• **Records supplied**
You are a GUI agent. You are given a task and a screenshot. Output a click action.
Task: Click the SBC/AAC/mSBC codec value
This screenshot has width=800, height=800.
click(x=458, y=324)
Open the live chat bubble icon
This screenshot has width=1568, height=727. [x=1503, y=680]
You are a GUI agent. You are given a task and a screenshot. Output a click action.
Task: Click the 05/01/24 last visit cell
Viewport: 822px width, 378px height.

• **Task instructions**
Could you transcribe all of the data exactly as it is given?

• **Reply**
You are a GUI agent. You are given a task and a screenshot. Output a click action.
Task: Click the SBC/AAC/mSBC codec value
This screenshot has width=800, height=800.
click(x=458, y=324)
Open the live chat bubble icon
This screenshot has width=1568, height=727. [x=1503, y=680]
You are a GUI agent. You are given a task and a screenshot. Output a click action.
Task: Click the 05/01/24 last visit cell
Viewport: 822px width, 378px height.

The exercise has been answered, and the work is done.